We have begun work on all these, and at our winter board meeting, we will get more detailed about how to implement them. I hope you will be seeing more evidence of the value of “Your Dues at Work” and the many opportunities ACP gives us to be more effective clinicians and advocates for our patients and profession. Stay tuned!
William Curry, MD, MACP
ACP Fellowship
ACP Fellowship is a mark of distinction from colleagues who recognize accomplishments and achievements over and above the practice of medicine. Fellowship honors those physicians who have made contributions to medicine, to their community, or to ACP. The Alabama Chapter would like to congratulate our most recently elected Fellows:
John M Cantrell, MD FACP
Ronaldo V De Jesus, MD FACP
Shilpa Gadde, MD FACP
Axel Olson, MD PhD FACP
Carmelita G Prieto-De Jesus, MD FACP
Amith Skandhan, MD FACP
Arash Velayati, MD FACP
David F Wynne, MD FACP
Join us at IM 2020
Attending Internal Medicine 2020 in Los Angeles? Make plans to join your colleagues at our chapter reception on Friday, April 24 at 5:30pm. We'll host the event in Diamond 2 at the JW Marriott Los Angeles LA Live. Once again, we're partnering with the Mississippi, Louisiana and Arkansas chapters so come find us to reconnect with old friends and make new ones.

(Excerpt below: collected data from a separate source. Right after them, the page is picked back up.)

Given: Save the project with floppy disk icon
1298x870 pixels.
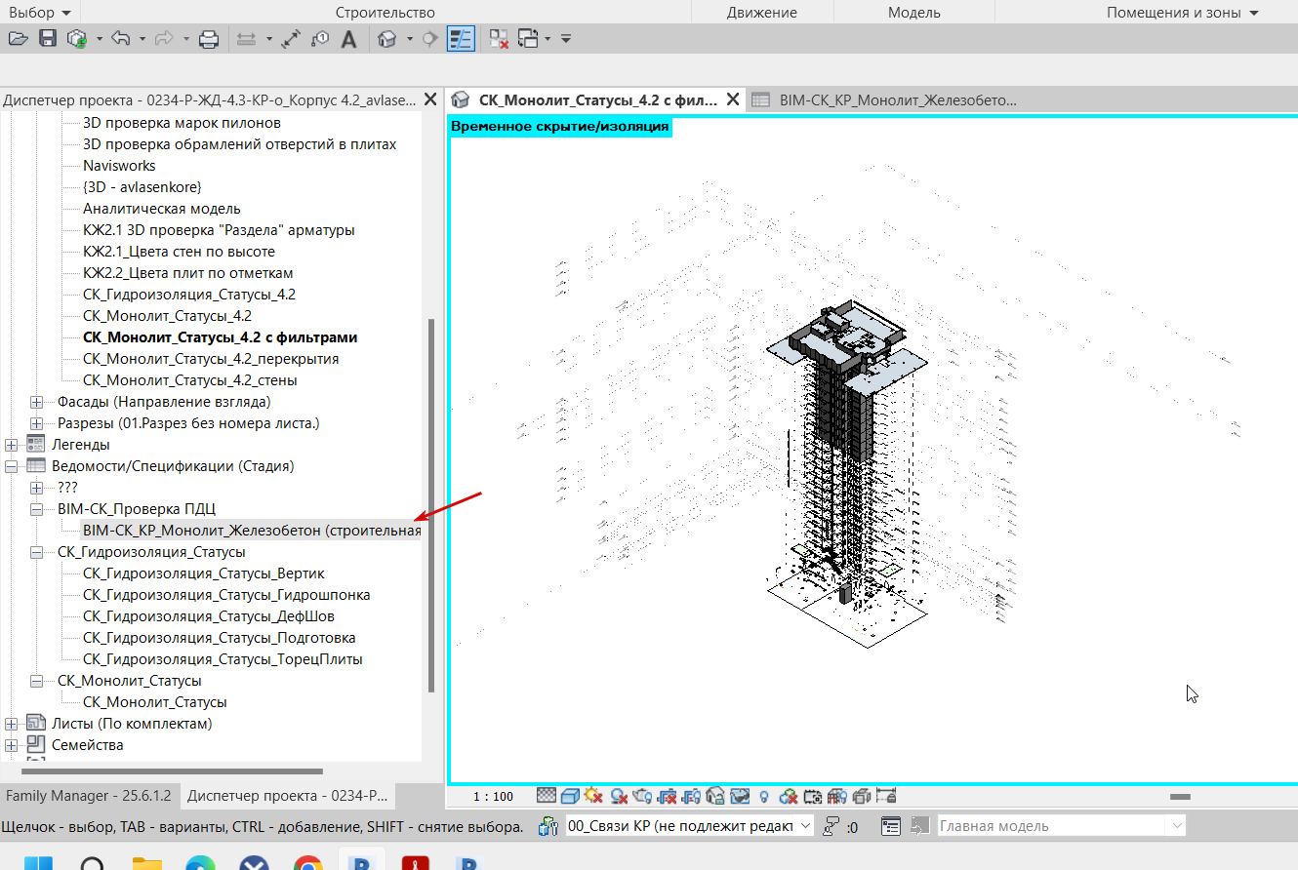Looking at the screenshot, I should click(47, 39).
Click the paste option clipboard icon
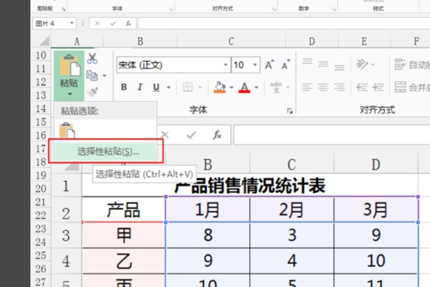This screenshot has height=287, width=430. [67, 131]
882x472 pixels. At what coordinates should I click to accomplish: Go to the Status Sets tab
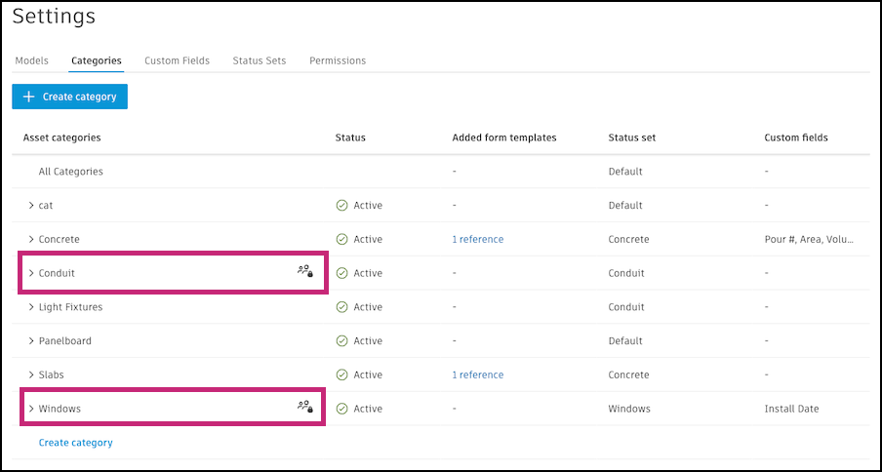pyautogui.click(x=259, y=60)
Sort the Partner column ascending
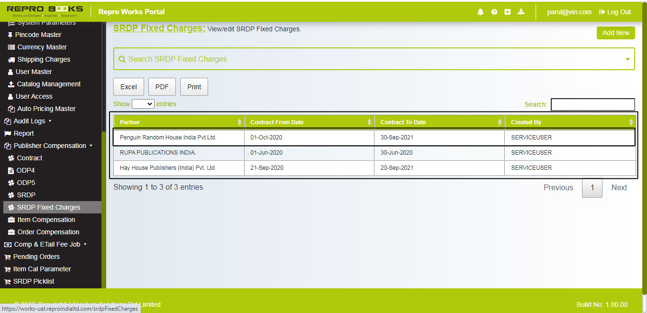 [240, 122]
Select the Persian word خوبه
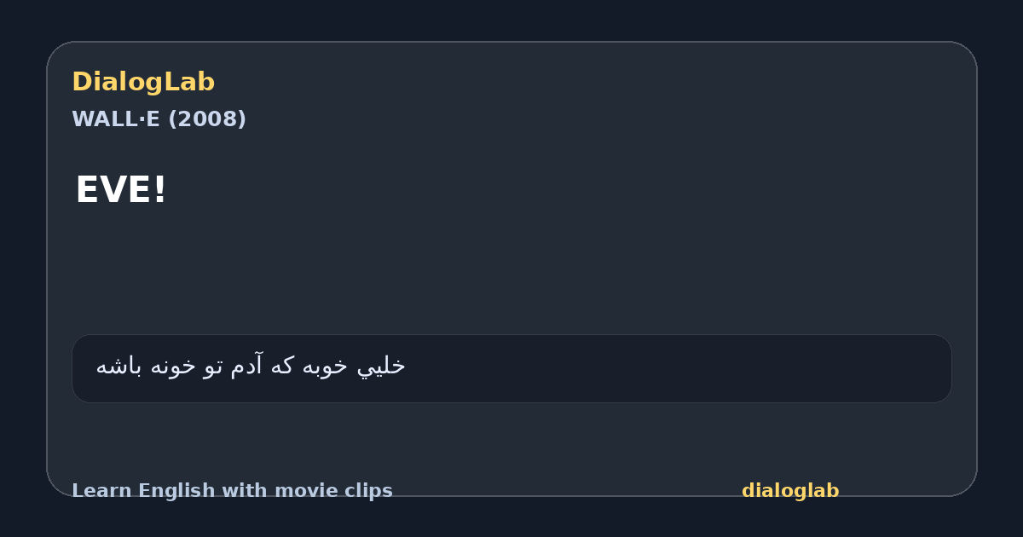 point(324,366)
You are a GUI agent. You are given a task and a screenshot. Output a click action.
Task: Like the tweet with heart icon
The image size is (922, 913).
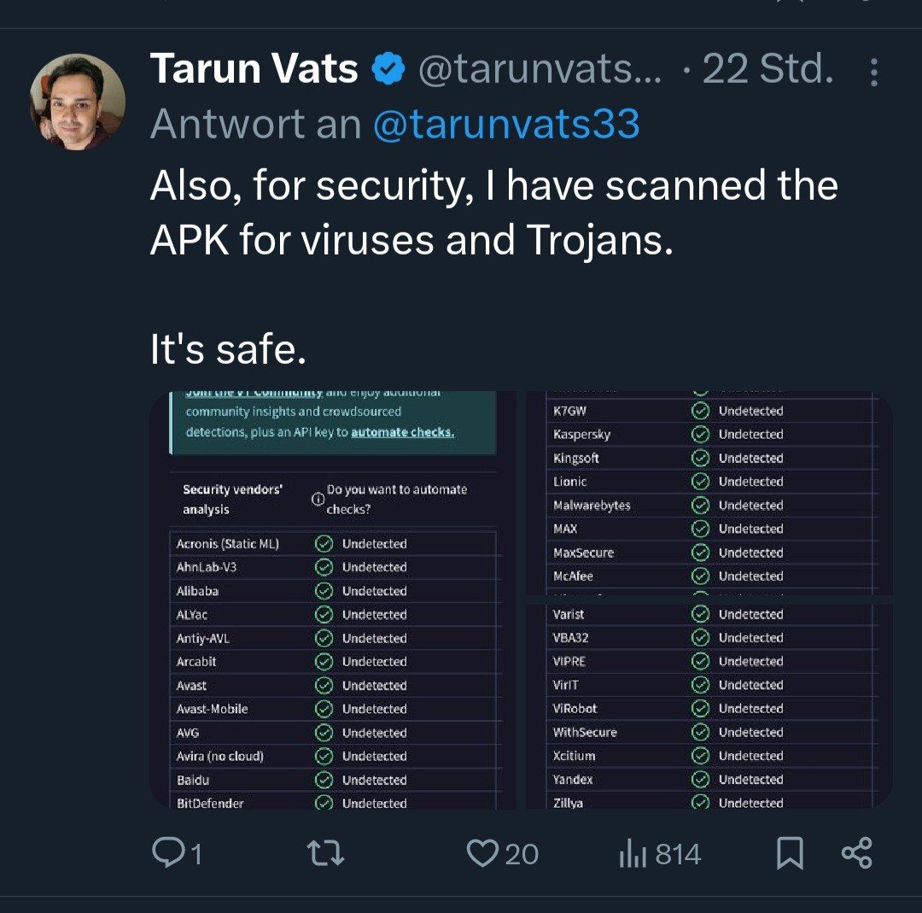pos(483,853)
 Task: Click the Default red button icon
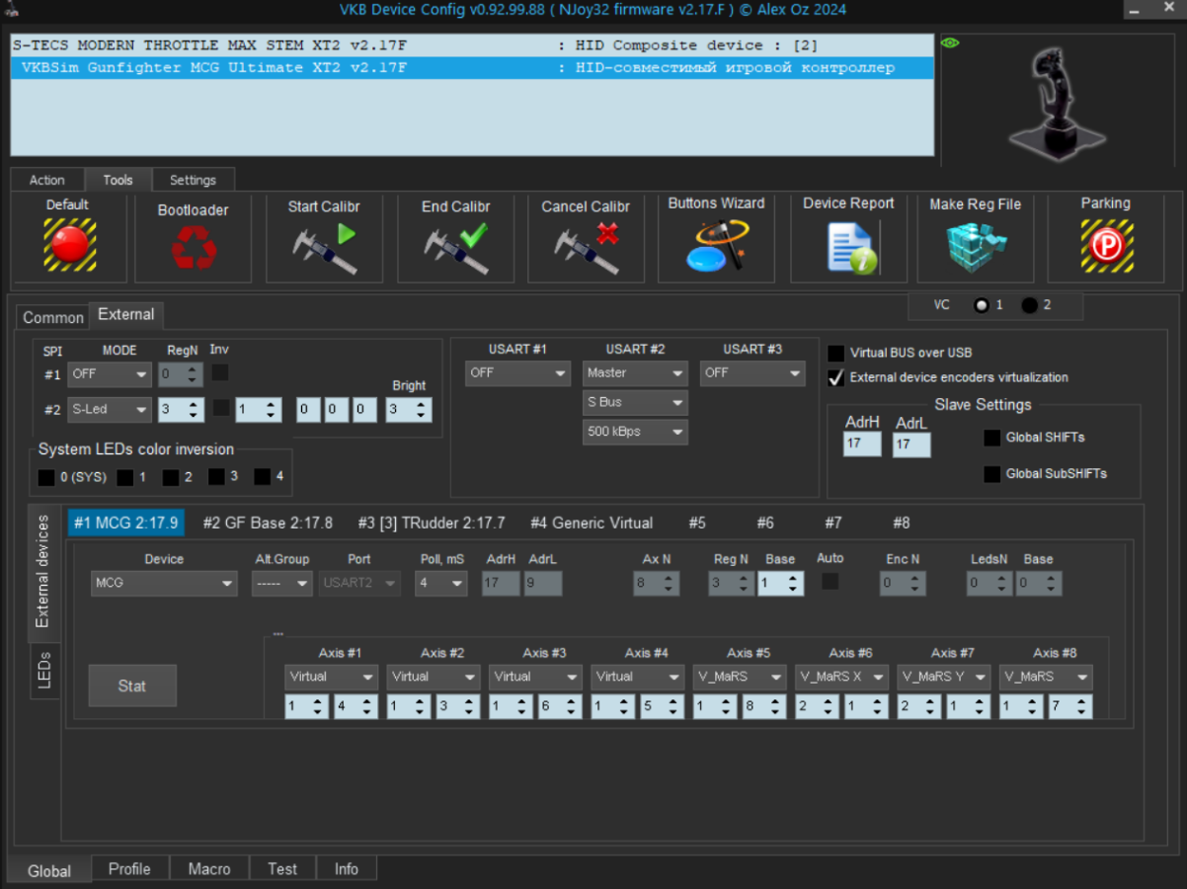coord(69,244)
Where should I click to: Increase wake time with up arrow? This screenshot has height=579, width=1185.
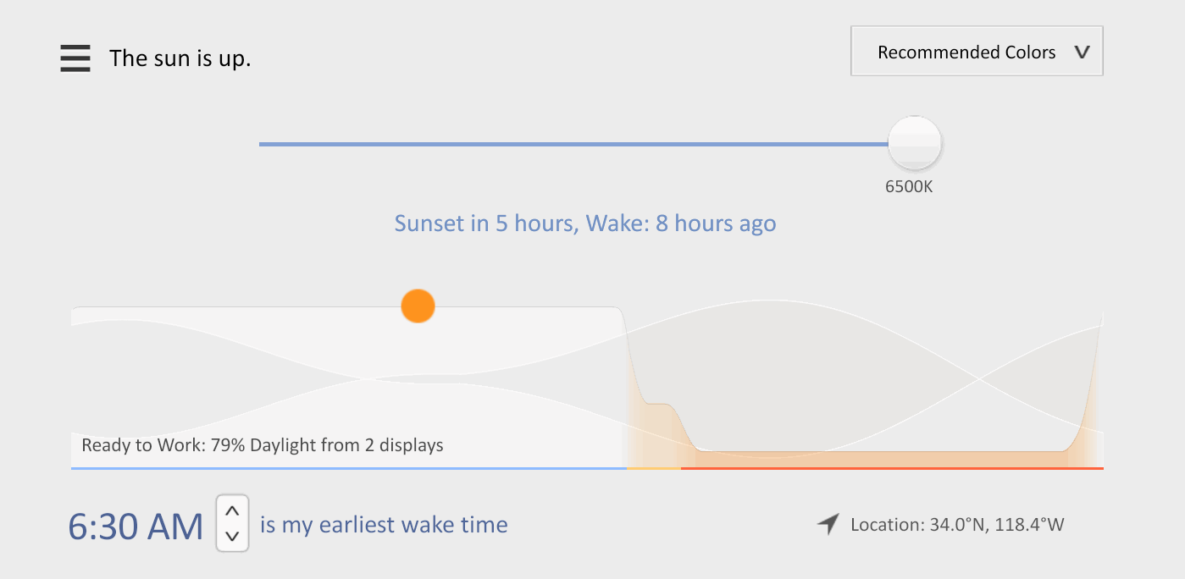(x=233, y=511)
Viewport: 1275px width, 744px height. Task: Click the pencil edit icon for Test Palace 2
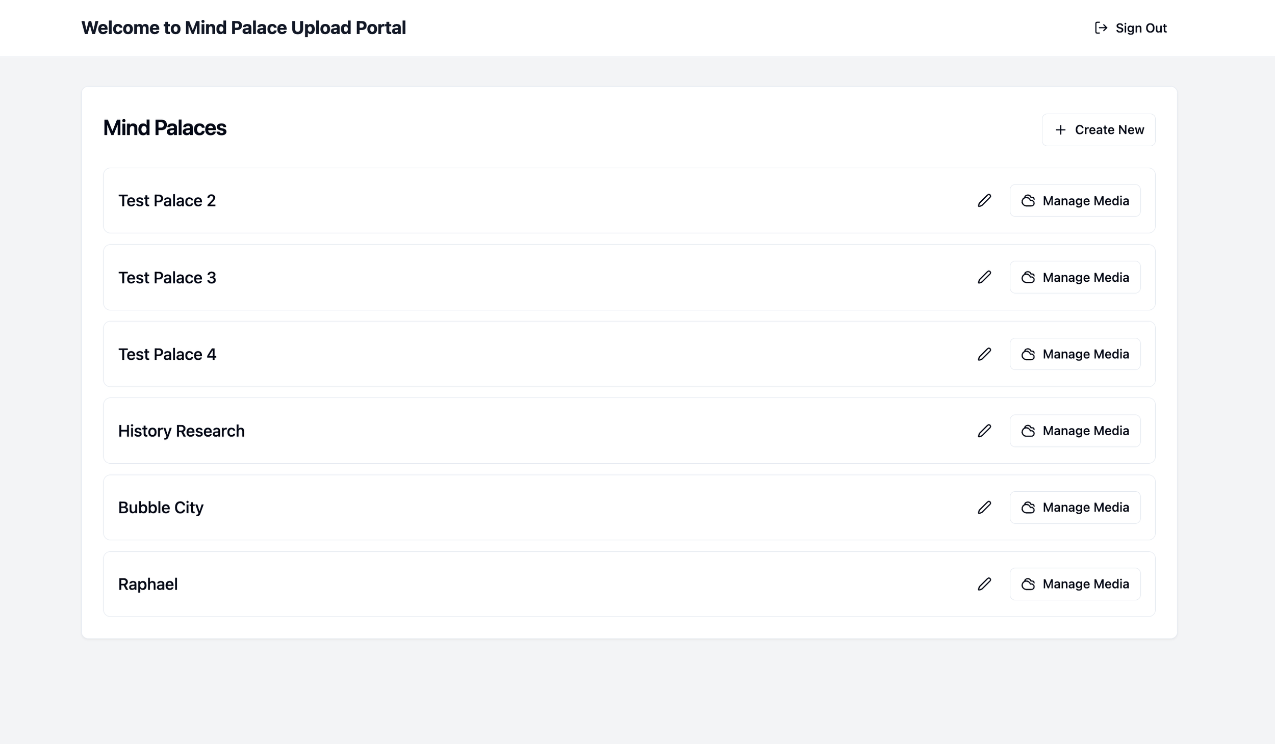pos(984,201)
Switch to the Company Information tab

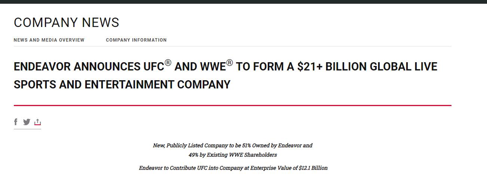[136, 40]
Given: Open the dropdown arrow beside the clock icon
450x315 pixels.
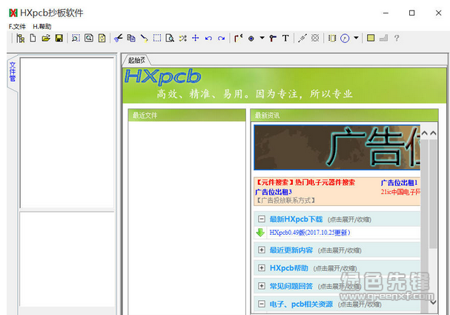Looking at the screenshot, I should point(356,38).
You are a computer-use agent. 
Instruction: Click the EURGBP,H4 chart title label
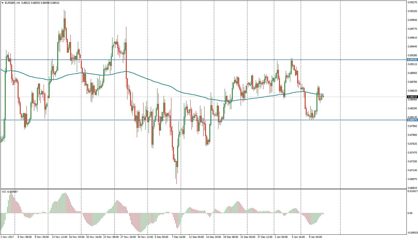(12, 3)
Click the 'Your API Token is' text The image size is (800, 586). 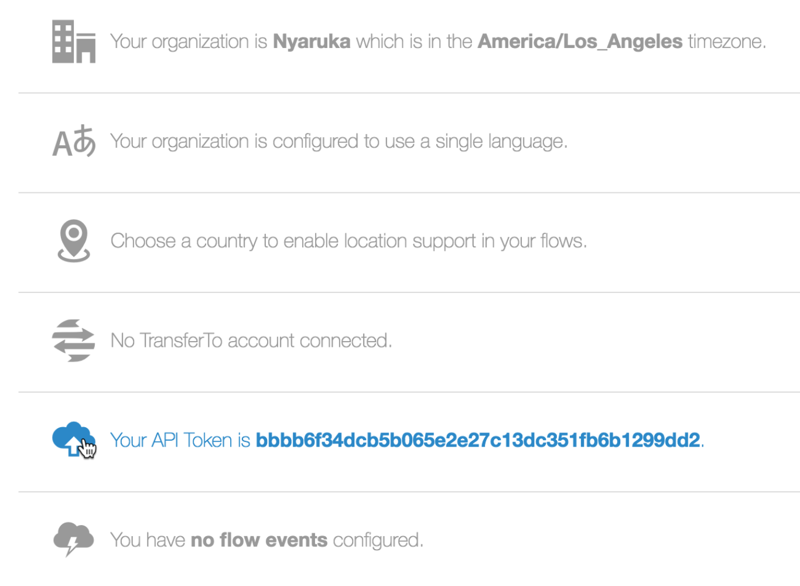180,440
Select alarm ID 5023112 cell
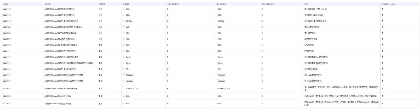 (x=7, y=9)
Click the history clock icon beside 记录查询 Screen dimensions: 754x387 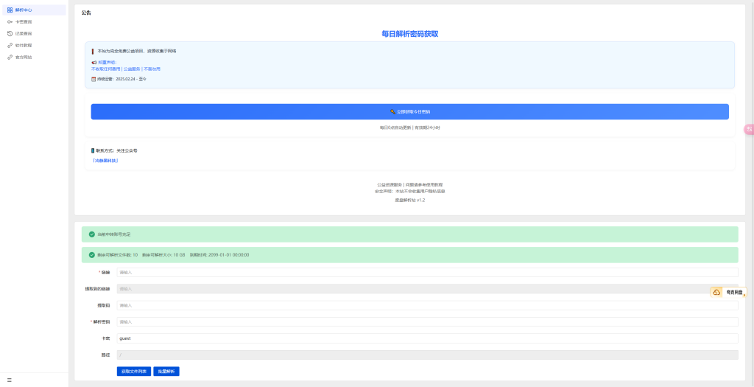point(10,34)
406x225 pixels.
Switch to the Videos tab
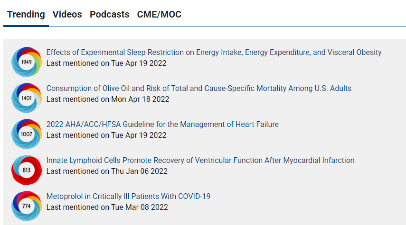click(67, 15)
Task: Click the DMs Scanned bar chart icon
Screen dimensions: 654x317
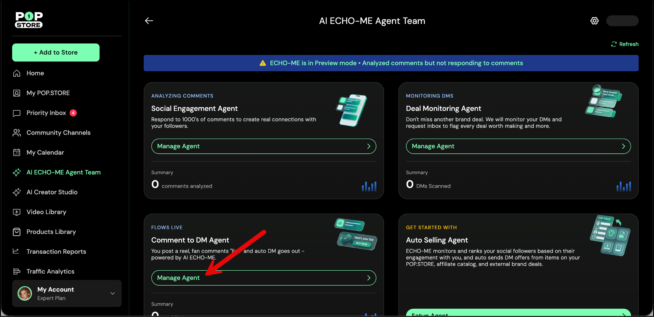Action: tap(623, 186)
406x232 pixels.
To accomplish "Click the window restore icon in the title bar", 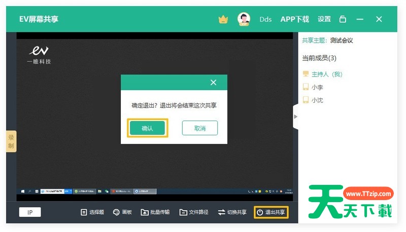I will coord(343,19).
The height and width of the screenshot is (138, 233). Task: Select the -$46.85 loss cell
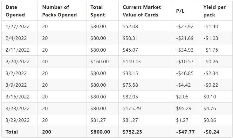pyautogui.click(x=185, y=73)

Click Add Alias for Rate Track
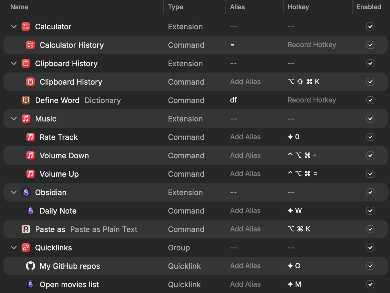[x=245, y=137]
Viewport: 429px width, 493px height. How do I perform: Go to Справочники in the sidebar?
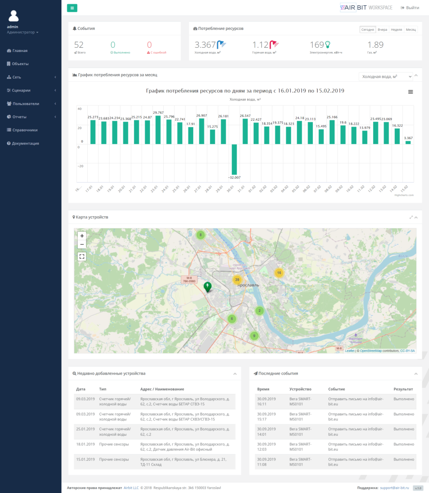click(25, 130)
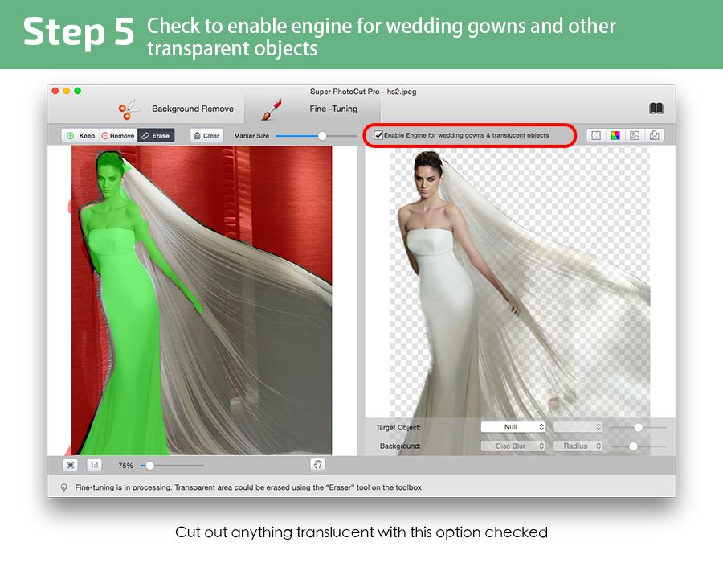
Task: Open the Radius dropdown
Action: tap(578, 446)
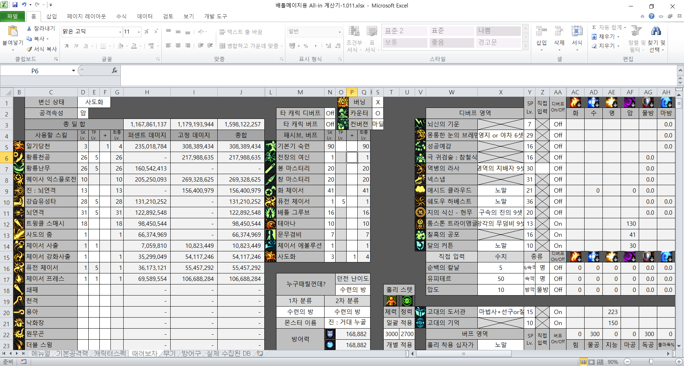Image resolution: width=684 pixels, height=366 pixels.
Task: Switch to the 무기 sheet tab
Action: coord(169,354)

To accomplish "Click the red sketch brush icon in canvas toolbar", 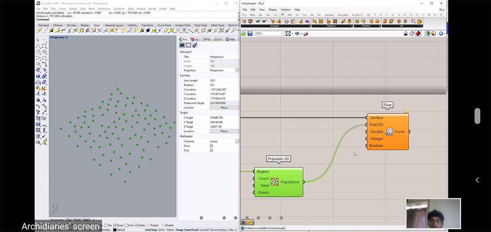I will click(305, 33).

Save the Date: 2020 Chapter Meeting
Our annual chapter meeting will is just around the corner and the program committee has been hard at work. We will partner with the Mississippi Chapter at the Renaissance Birmingham Ross Bridge Golf Resort and Spa June 5-7. On the agenda are excellent scientific sessions, a Laureate luncheon, the always exciting Doctor's Dilemma competition, abstract competitions, a hands-on workshop, the Update in Internal Medicine SEP module and more. Registration will open in early 2020, but you can make your hotel reservations now.
Here are a few photos from last year's meeting.


We've Gone Social
That's right, we've launched our social media in a big way! If you're on Facebook, Twitter or Instagram, let's connect and be sure to invite your colleagues to follow, too.
Facebook: Alabama ACP
Twitter: @AlabamaACP
Instagram: alabamaacp
Your Dues Dollars At Work
BETTER REIMBURSEMENT FOR COGNITIVE SERVICES? ACP took the lead in convincing CMS to make dramatic overhauls in E/M codes in the 2020 Medicare Physician Fee Schedule. The improvements include higher RVUs for new and established office visits, a visit complexity add-on code, reduced documentation requirements, and better payment for care management services. In the budget-neutral world of the fee schedule, that will mean shifting $7 billion to primary and cognitive services. Now we have to convince Congress to keep these new rules, and ACP is on the job for that. For more details, see the ACP website.
WANT TO SEE ALL YOUR IMPORTANT GUIDELINES IN ONE PLACE? Antibiotic use? Breast Cancer Screening? Diabetes? VTE and PTE? High Value Care? Just go to the Clinical Information tab of the ACP website.
CONFUSED (OR STILL HOT) ABOUT MOC? See policy and advocacy to get it simpler, and also how to deal with it right now for yourself.